Abstract

This study explores the optimization of biogas yield from the co-digestion of human excreta and kitchen waste using plant ash as a low-cost catalyst within a Taguchi L9 design. Anaerobic digestion of these abundant waste streams offers a sustainable energy pathway, but process instability and low methane yield remain challenges. Three parameters—temperature (30–50 °C), pH (7.0–7.6), and moisture content (70–90%)—were investigated. Analysis of variance showed temperature as the dominant factor, contributing about 68% of the variability, while pH and moisture had minor effects.

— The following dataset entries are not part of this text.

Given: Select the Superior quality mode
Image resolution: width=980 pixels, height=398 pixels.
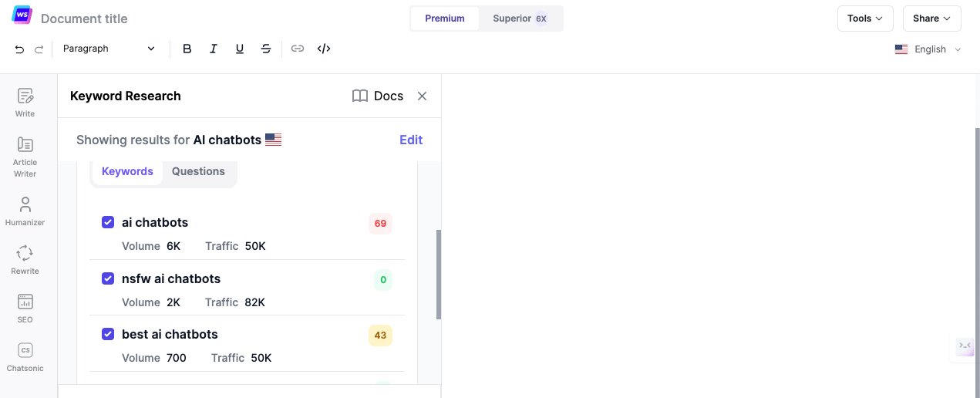Looking at the screenshot, I should click(x=520, y=19).
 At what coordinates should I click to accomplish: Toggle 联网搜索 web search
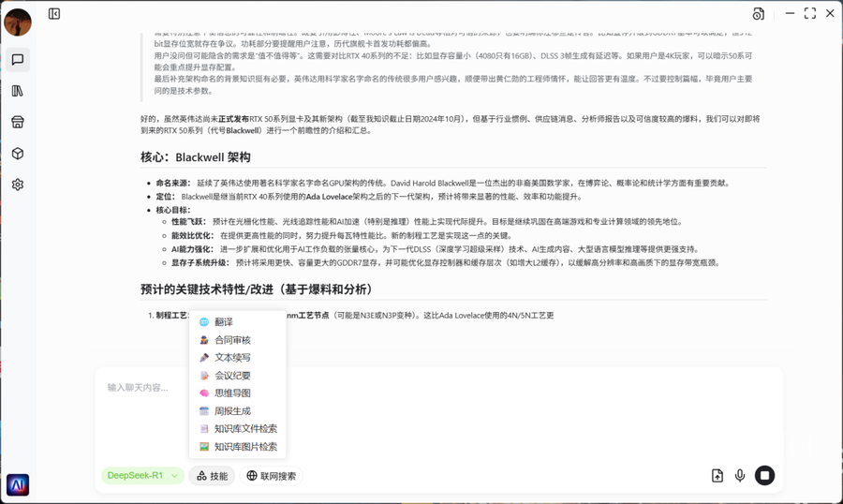[x=272, y=476]
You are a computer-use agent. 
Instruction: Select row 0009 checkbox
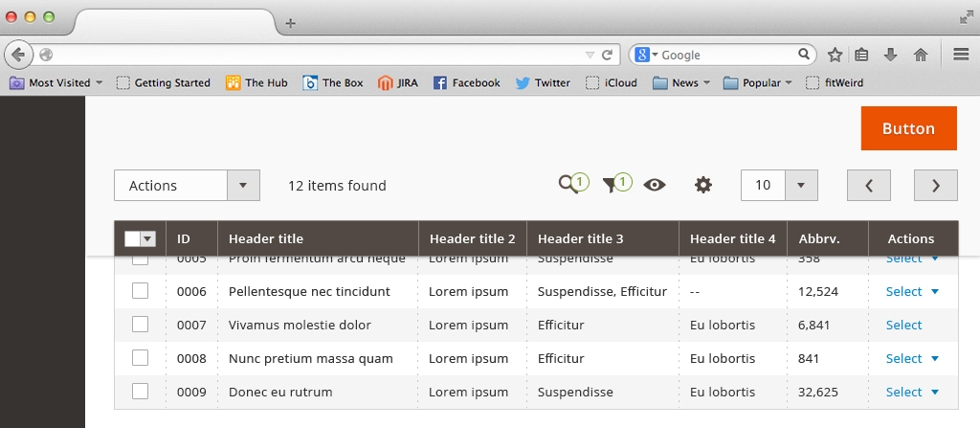tap(141, 392)
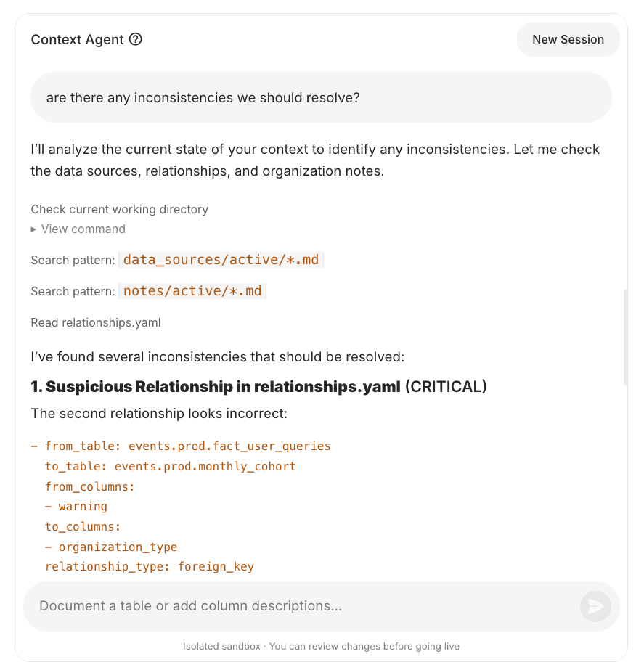Click the '- organization_type' code line
Image resolution: width=644 pixels, height=670 pixels.
click(117, 547)
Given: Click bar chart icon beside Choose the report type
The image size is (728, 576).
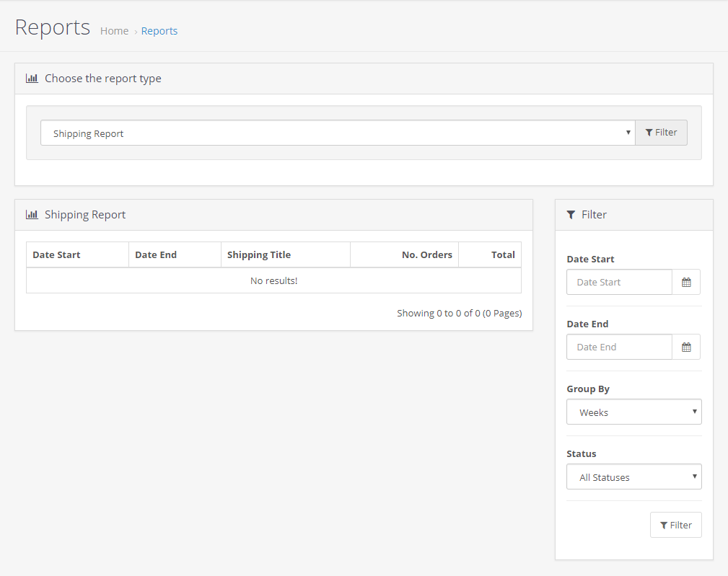Looking at the screenshot, I should [32, 79].
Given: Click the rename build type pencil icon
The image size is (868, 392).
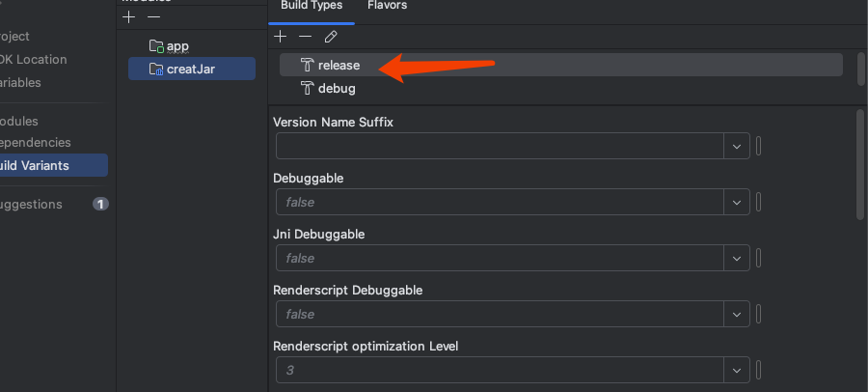Looking at the screenshot, I should point(331,37).
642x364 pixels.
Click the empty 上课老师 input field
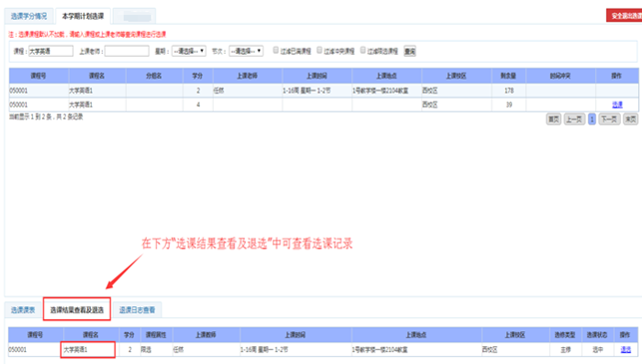point(127,51)
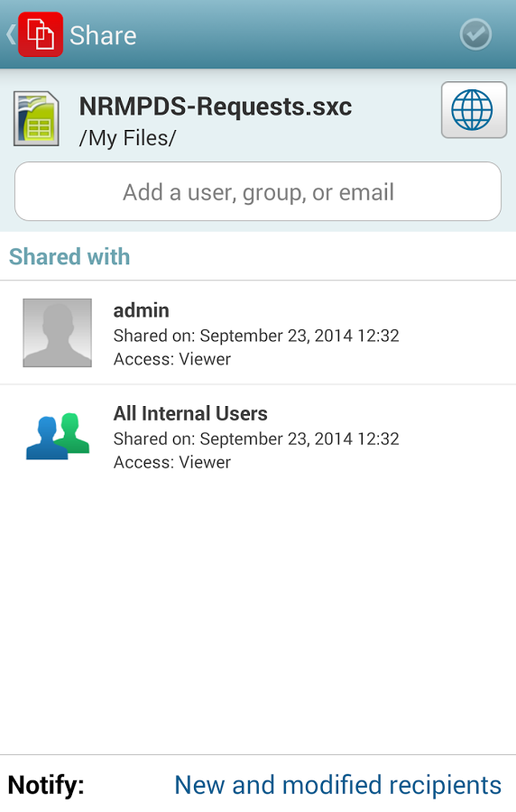
Task: Tap the Share title in header
Action: tap(103, 35)
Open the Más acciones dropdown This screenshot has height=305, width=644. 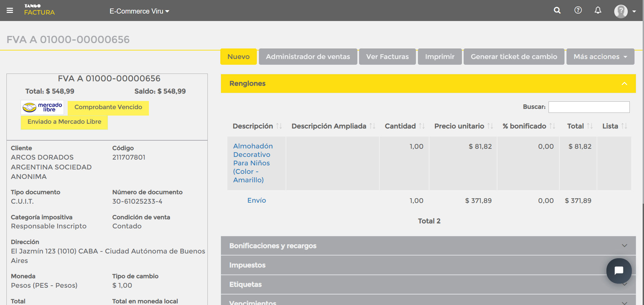tap(600, 57)
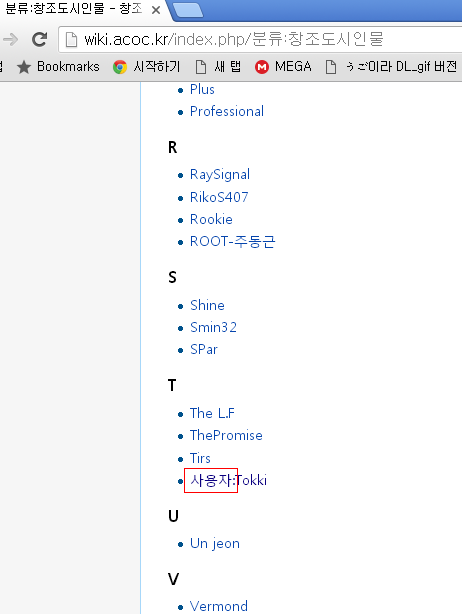Viewport: 462px width, 614px height.
Task: Open the DL_gif 버전 bookmark
Action: pos(391,67)
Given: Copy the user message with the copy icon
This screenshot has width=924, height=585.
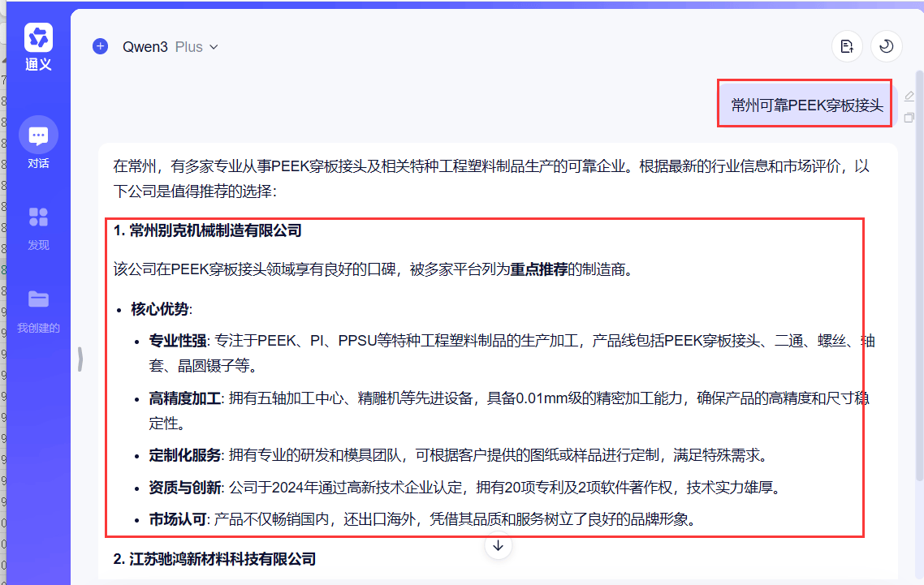Looking at the screenshot, I should pos(909,118).
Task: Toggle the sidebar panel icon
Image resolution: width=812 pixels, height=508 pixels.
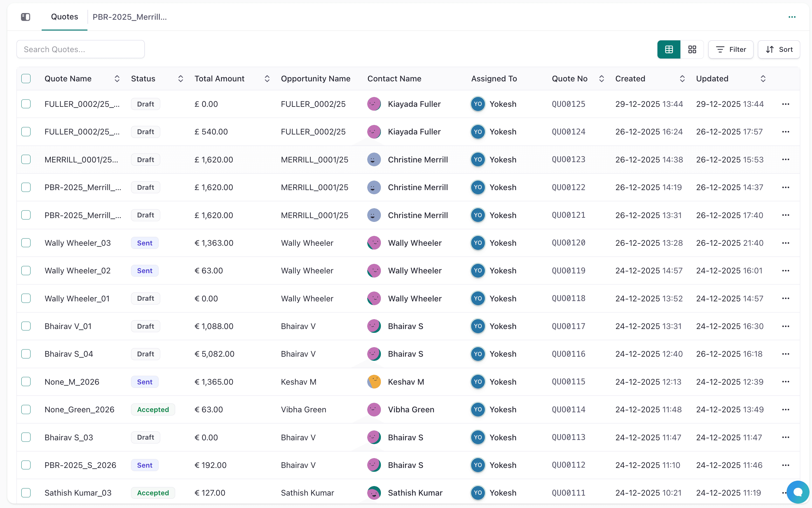Action: pyautogui.click(x=26, y=17)
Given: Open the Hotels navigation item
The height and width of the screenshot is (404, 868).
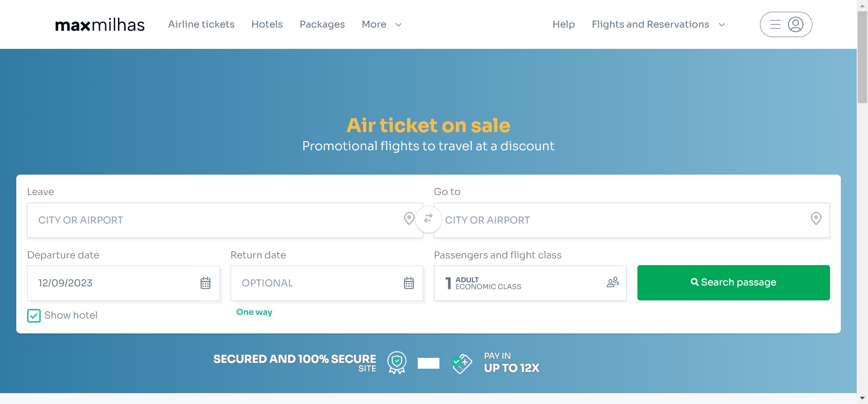Looking at the screenshot, I should (267, 24).
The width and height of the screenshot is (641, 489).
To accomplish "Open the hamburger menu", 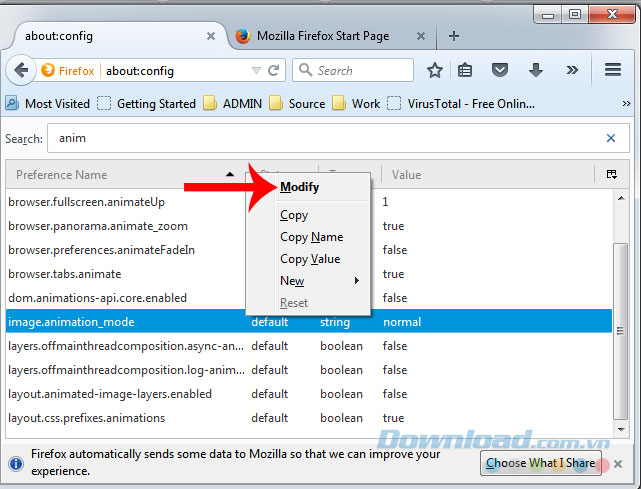I will (613, 71).
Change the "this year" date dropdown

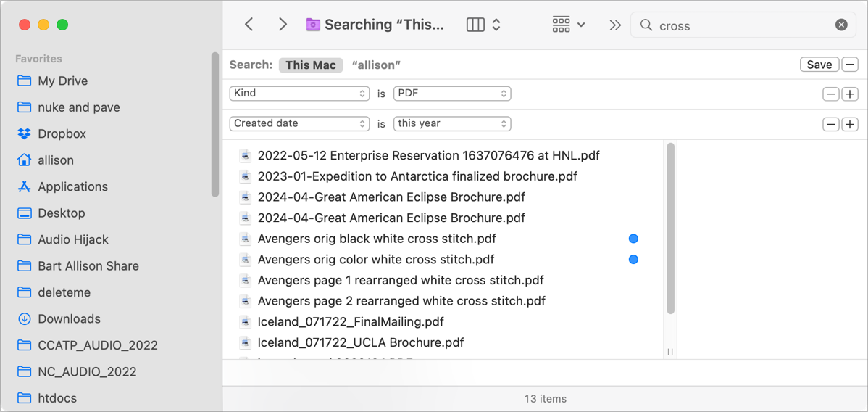tap(452, 124)
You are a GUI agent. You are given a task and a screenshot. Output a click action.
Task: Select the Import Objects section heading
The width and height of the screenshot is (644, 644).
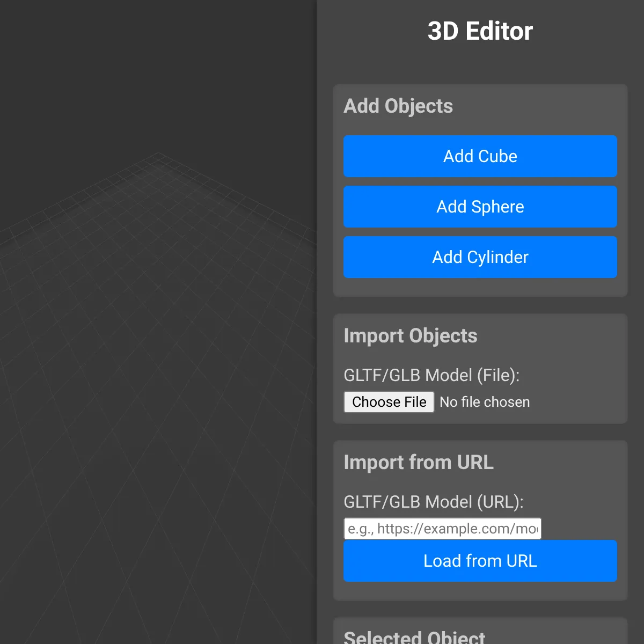pyautogui.click(x=411, y=336)
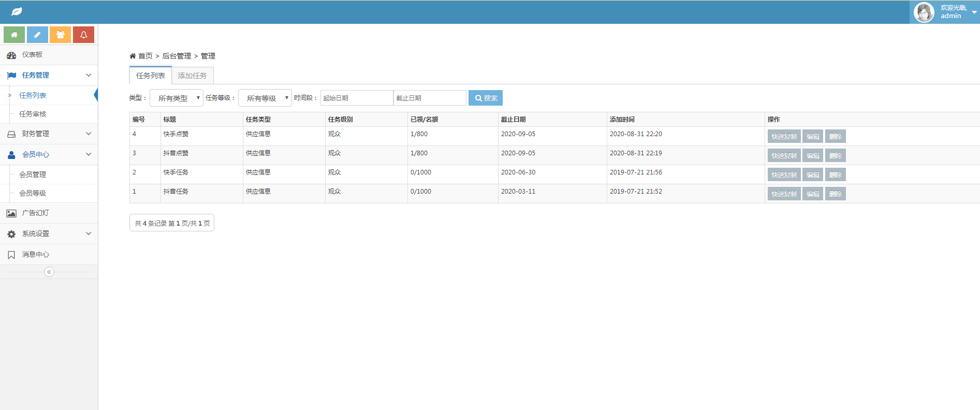
Task: Click the blue pencil edit shortcut icon
Action: (x=37, y=35)
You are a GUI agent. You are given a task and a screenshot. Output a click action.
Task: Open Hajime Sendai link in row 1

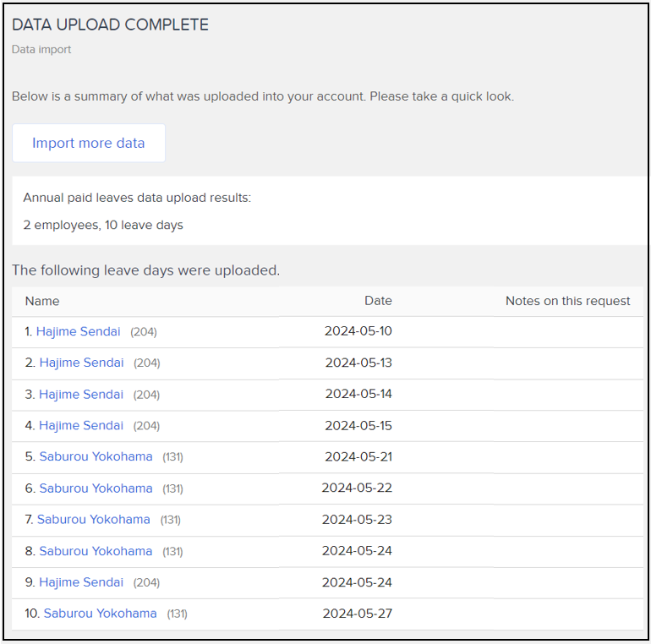(x=78, y=331)
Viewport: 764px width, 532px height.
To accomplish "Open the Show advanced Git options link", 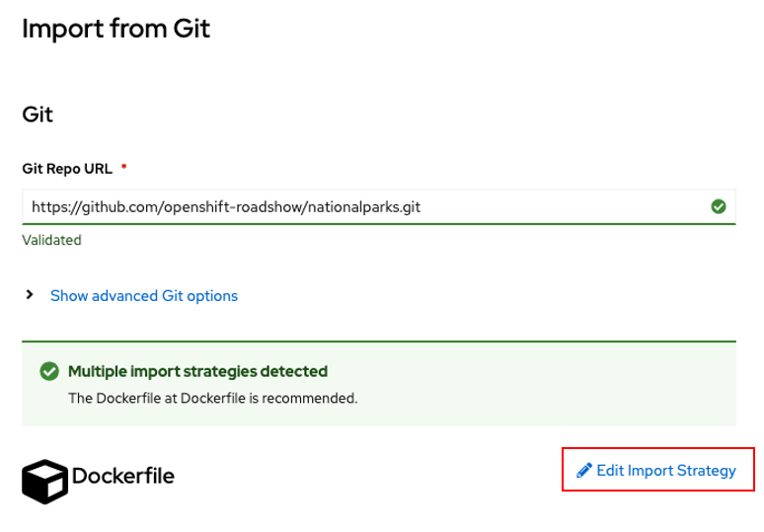I will tap(144, 296).
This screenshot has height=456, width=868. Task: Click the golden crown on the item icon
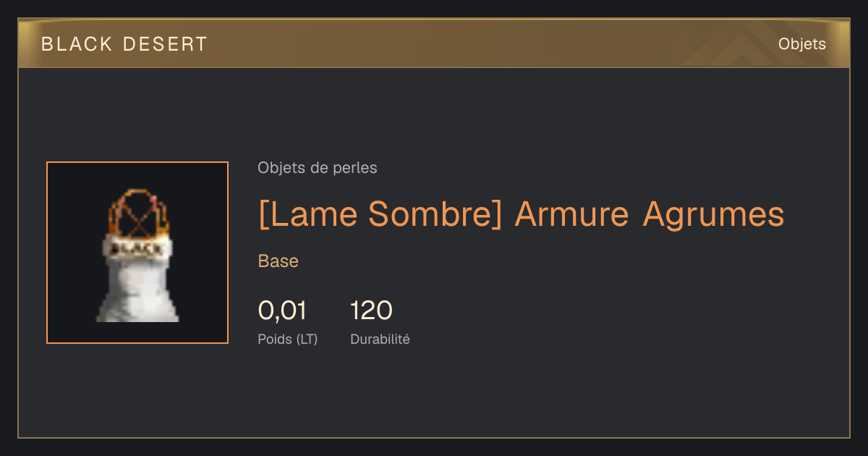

Optimal conditions of 40 °C, pH 7.3, and 90% moisture content achieved a maximum yield of 130 mL g^-1 VS. The addition of plant ash improved gas quality, increasing methane concentration from 60% to 68% and calorific value from 19.2 to 24.1 MJ m^-³. Kinetic modeling confirmed that the modified Gompertz equation best described the process (R² = 0.981), indicating rapid microbial acclimatization and stable methane generation. These results demonstrate that combining co-digestion with plant ash catalysis enhances buffering, accelerates degradation, and improves methane yield. The approach provides a practical and low-cost strategy for decentralized renewable energy production and sustainable waste management in resource-constrained regions.